Task details: Go to the line that contains "Expertentag (192, 71)". Restate that line and each one after it exactly, through the end of the records, without pictures.

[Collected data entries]
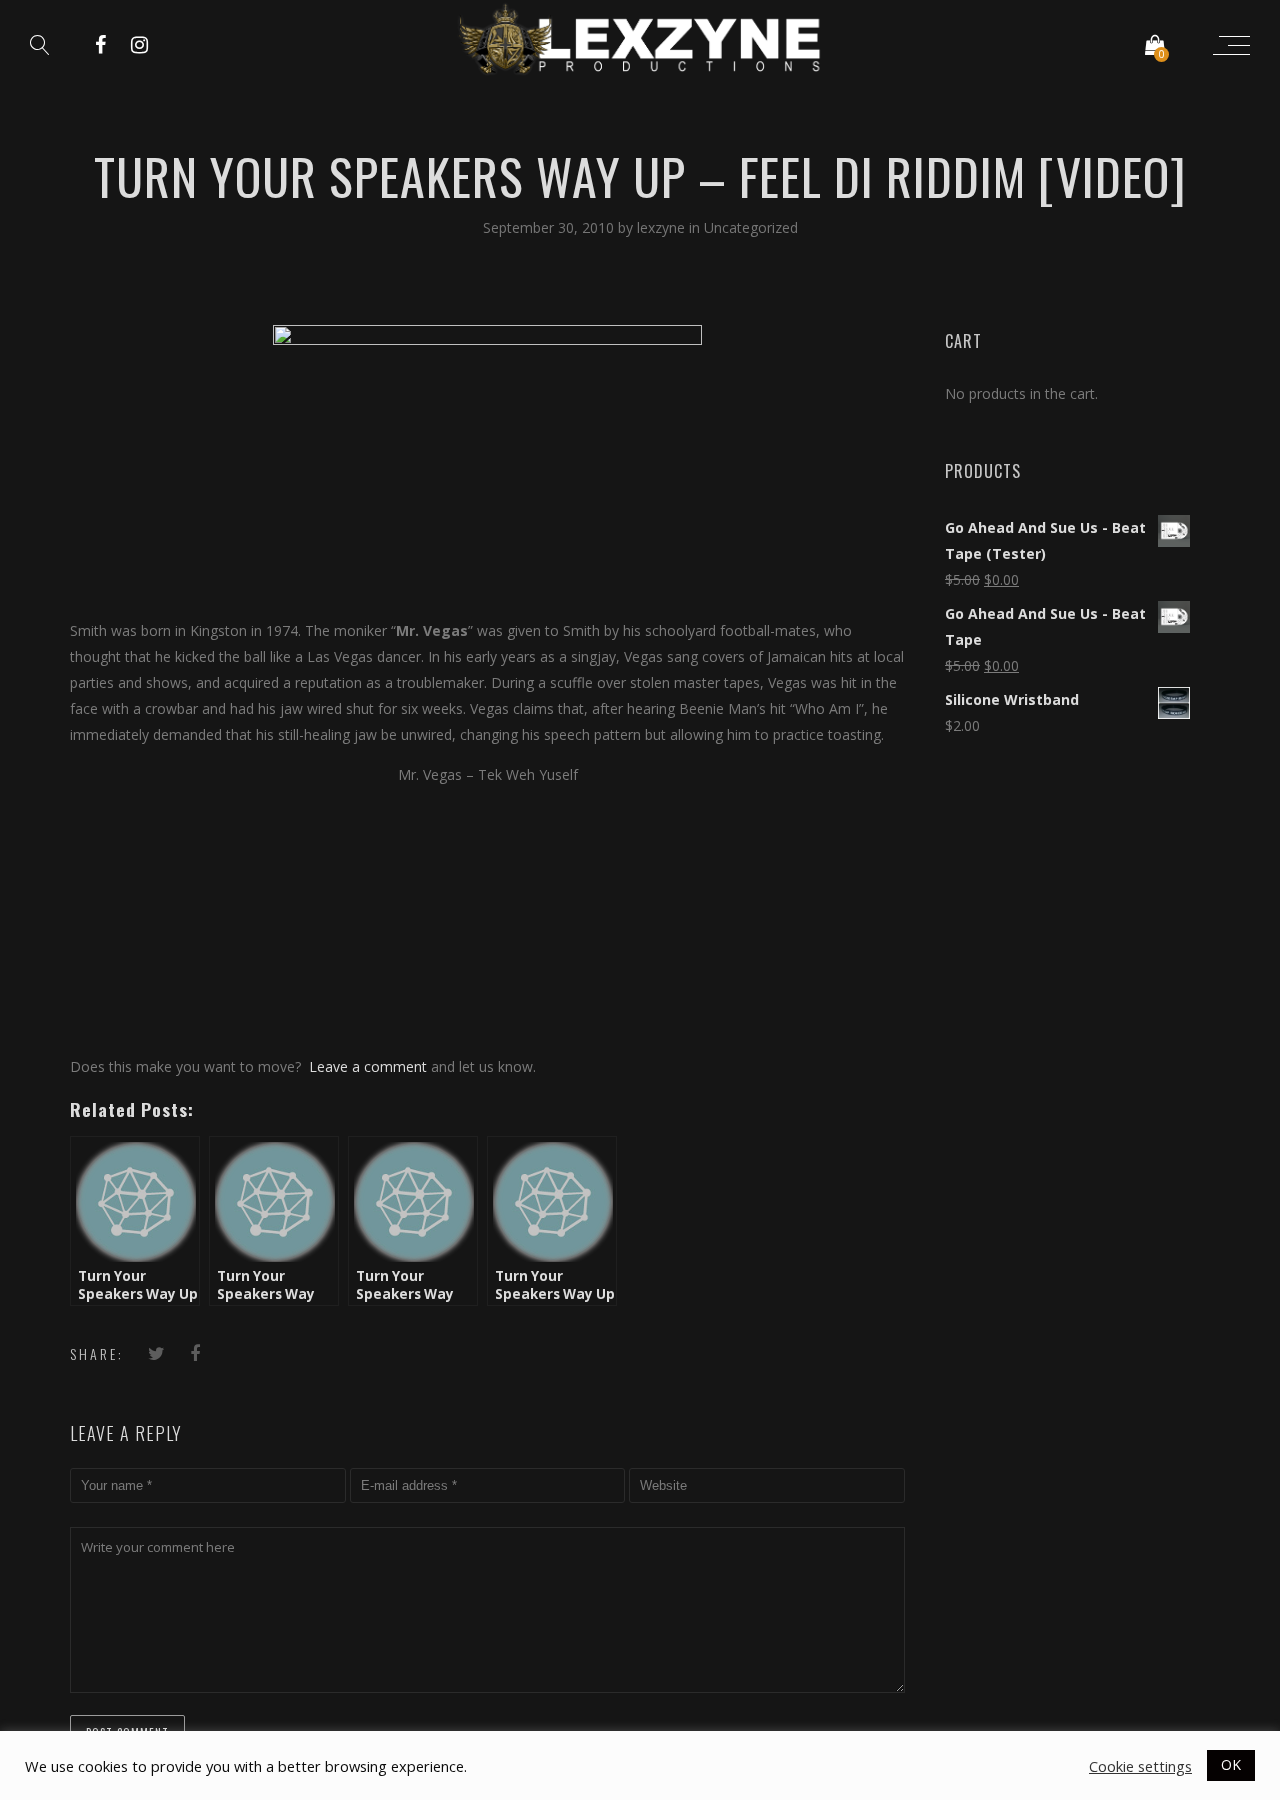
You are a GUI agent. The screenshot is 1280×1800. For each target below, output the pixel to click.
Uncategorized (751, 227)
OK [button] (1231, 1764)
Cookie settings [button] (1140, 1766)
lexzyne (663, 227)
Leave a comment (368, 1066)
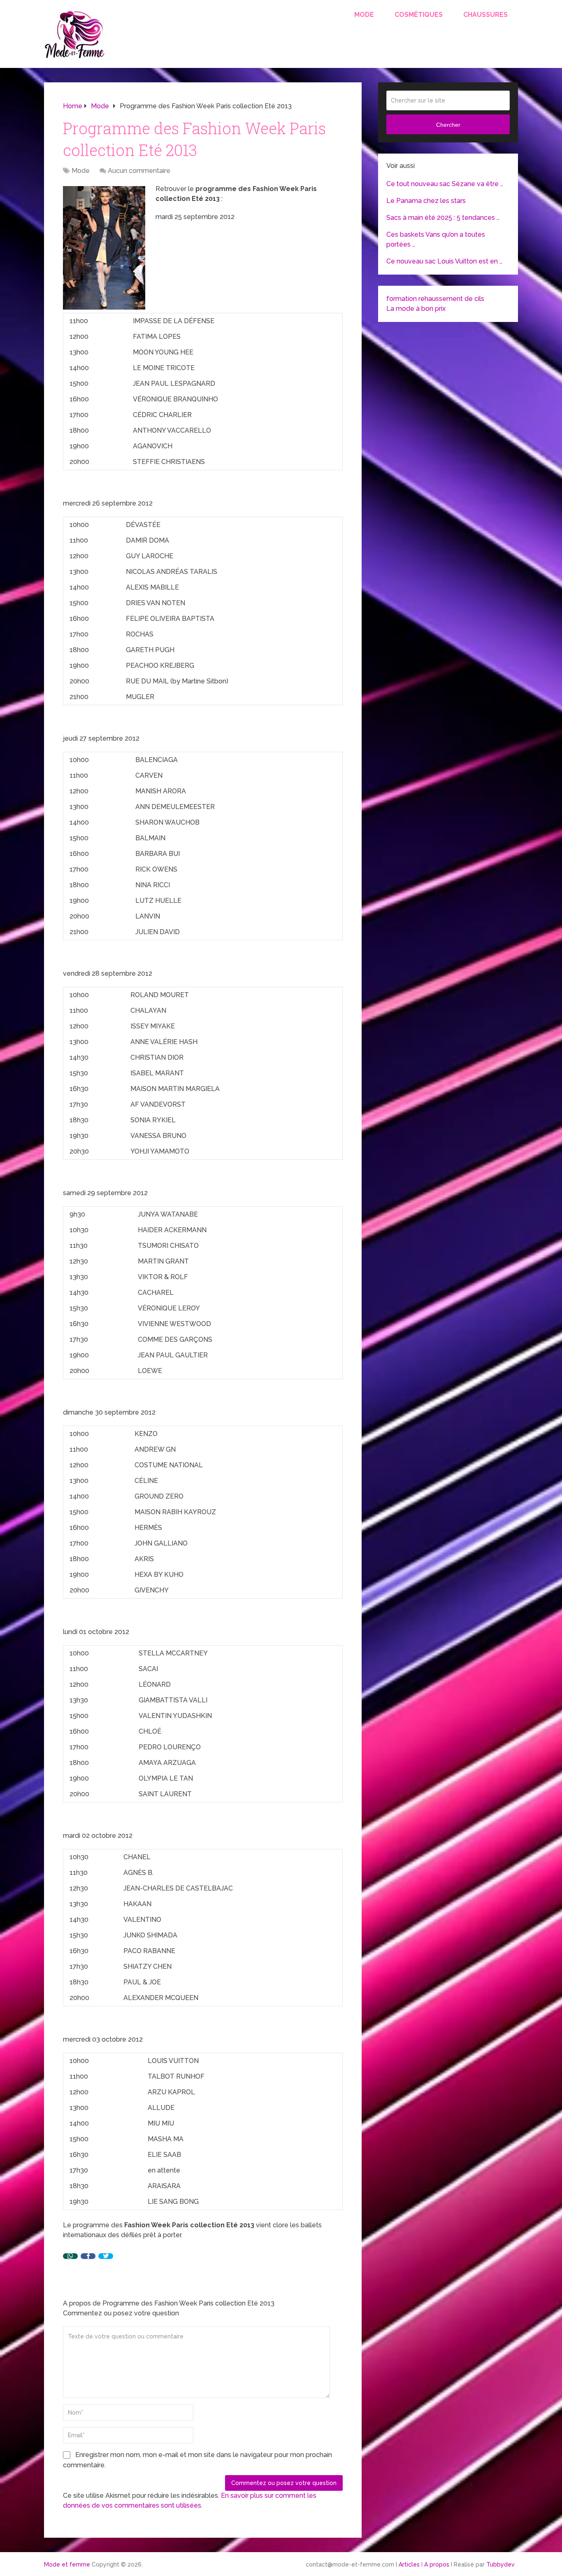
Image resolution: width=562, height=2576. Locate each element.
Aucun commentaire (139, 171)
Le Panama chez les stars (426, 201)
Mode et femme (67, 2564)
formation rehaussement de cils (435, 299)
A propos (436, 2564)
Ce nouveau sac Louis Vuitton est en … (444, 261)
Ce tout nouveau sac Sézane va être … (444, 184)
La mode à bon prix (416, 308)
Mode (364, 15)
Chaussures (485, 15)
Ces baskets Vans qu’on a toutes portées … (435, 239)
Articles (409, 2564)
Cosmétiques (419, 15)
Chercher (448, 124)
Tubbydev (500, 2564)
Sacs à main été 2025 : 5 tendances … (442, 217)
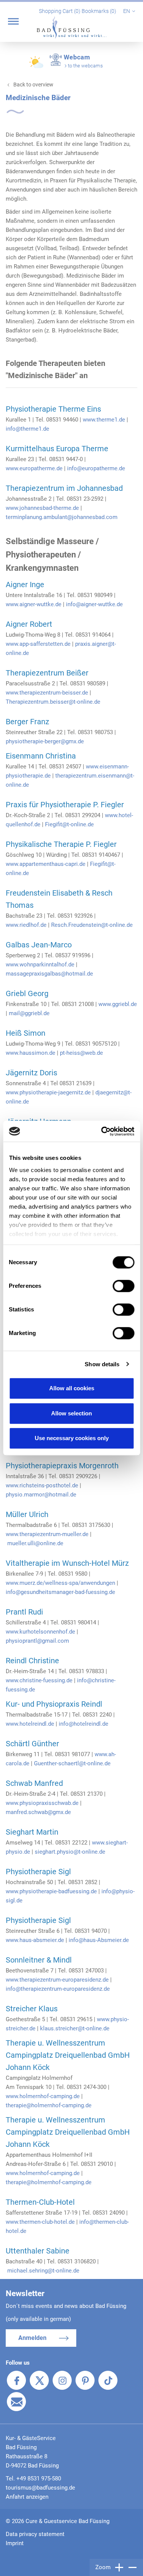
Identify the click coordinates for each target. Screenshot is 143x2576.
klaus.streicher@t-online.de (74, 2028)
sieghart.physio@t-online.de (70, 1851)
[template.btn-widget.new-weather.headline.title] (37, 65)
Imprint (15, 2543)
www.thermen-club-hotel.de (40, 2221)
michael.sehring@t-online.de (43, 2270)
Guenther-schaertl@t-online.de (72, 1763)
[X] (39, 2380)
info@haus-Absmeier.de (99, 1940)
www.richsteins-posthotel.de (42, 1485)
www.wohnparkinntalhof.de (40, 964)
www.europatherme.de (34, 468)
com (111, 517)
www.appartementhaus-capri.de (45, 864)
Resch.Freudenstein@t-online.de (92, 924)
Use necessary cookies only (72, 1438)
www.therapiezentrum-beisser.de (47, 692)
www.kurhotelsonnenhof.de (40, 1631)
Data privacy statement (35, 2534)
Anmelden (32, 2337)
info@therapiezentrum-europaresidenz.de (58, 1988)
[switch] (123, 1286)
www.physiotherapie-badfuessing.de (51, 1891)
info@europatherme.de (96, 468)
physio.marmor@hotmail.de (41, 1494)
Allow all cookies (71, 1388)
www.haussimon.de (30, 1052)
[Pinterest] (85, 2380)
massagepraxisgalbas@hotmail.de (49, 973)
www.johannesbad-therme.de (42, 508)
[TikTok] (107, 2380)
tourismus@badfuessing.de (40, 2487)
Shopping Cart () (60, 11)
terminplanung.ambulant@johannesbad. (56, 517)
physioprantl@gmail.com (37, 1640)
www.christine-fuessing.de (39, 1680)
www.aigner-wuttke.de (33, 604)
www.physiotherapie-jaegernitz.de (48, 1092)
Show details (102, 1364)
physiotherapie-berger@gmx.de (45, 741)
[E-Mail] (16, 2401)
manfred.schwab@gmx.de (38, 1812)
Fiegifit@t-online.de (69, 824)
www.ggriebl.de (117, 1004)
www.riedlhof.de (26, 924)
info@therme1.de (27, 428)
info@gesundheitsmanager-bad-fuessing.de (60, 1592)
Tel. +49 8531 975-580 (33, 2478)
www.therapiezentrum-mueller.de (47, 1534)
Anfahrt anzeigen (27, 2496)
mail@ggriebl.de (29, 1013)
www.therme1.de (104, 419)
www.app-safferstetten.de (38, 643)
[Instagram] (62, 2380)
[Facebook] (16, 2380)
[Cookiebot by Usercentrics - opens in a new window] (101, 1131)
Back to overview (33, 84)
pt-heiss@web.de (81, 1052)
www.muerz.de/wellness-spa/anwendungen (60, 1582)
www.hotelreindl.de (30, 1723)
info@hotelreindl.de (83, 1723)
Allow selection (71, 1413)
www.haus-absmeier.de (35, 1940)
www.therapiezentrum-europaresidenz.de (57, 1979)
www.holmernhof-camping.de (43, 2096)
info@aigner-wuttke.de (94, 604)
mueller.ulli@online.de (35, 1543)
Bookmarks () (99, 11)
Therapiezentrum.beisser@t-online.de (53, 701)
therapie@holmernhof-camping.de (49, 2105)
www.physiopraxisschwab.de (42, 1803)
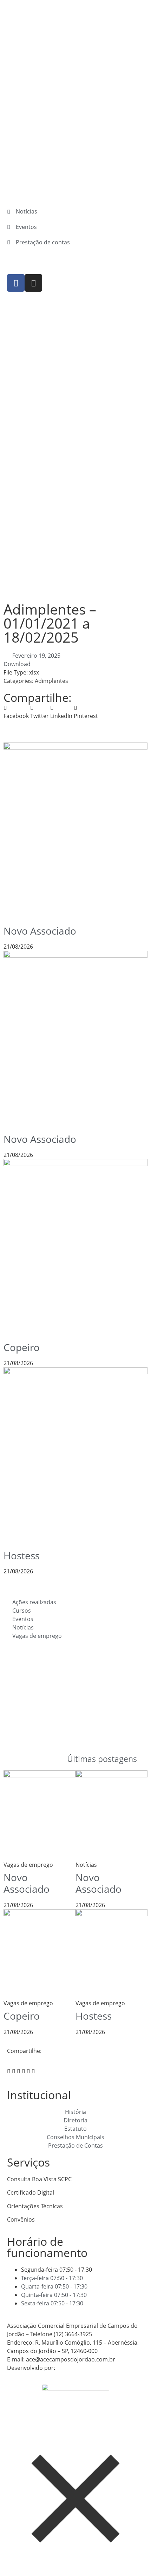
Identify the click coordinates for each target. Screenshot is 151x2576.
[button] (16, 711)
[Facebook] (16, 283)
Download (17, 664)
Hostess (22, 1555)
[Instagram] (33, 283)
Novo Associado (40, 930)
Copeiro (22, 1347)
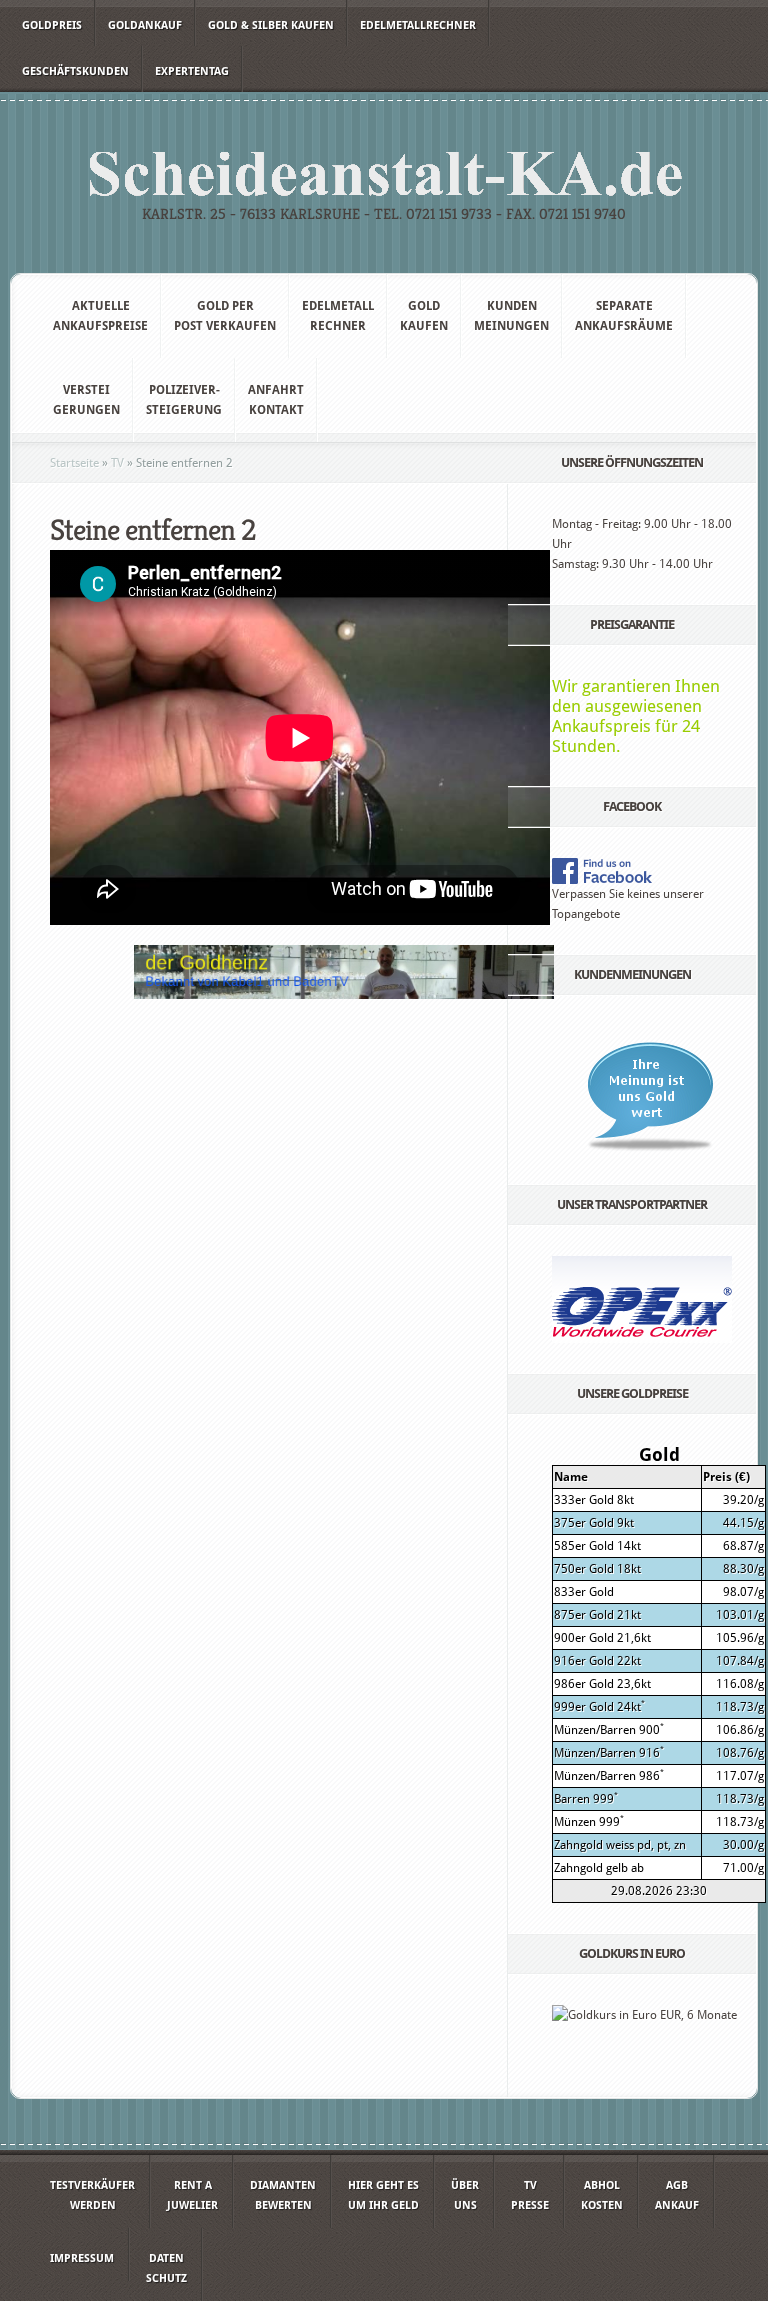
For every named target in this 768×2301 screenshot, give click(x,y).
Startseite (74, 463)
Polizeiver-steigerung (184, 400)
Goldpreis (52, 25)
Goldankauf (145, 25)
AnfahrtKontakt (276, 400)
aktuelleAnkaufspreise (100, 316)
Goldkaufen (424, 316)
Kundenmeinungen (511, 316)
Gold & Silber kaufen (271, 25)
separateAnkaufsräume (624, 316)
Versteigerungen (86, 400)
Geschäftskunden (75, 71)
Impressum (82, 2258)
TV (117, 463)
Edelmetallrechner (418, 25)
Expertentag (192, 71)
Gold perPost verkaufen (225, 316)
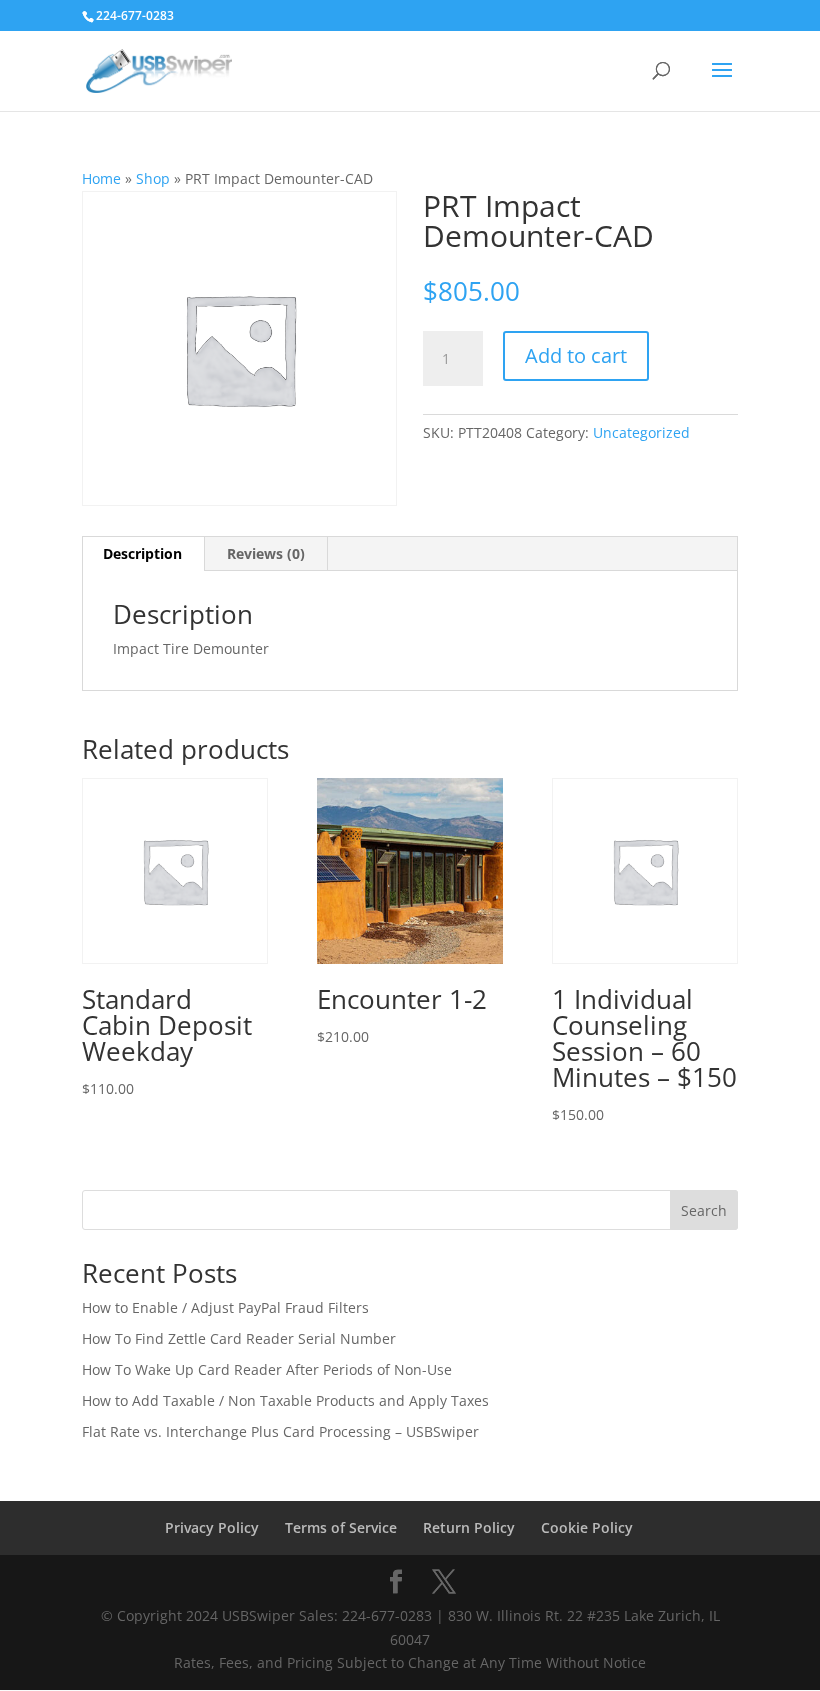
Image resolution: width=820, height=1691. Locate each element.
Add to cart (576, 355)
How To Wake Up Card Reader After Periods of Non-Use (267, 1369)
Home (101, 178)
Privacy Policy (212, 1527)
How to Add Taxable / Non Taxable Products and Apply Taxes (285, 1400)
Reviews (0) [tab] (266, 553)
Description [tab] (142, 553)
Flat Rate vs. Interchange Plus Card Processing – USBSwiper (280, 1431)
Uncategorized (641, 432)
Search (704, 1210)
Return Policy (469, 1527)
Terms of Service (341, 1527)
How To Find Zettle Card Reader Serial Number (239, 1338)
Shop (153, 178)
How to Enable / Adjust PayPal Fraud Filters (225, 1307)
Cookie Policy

Response for this exercise:
Expertentag (192, 71)
Gold perPost verkaufen (225, 316)
Image resolution: width=820, height=1691. Locate each element.
Add to cart (576, 355)
How To Wake Up Card Reader After Periods of Non-Use (267, 1369)
Home (101, 178)
Privacy Policy (212, 1527)
How to Add Taxable / Non Taxable Products and Apply Taxes (285, 1400)
Reviews (0) [tab] (266, 553)
Description [tab] (142, 553)
Flat Rate vs. Interchange Plus Card Processing – USBSwiper (280, 1431)
Uncategorized (641, 432)
Search (704, 1210)
Return Policy (469, 1527)
Terms of Service (341, 1527)
How To Find Zettle Card Reader Serial Number (239, 1338)
Shop (153, 178)
How to Enable / Adjust PayPal Fraud Filters (225, 1307)
Cookie Policy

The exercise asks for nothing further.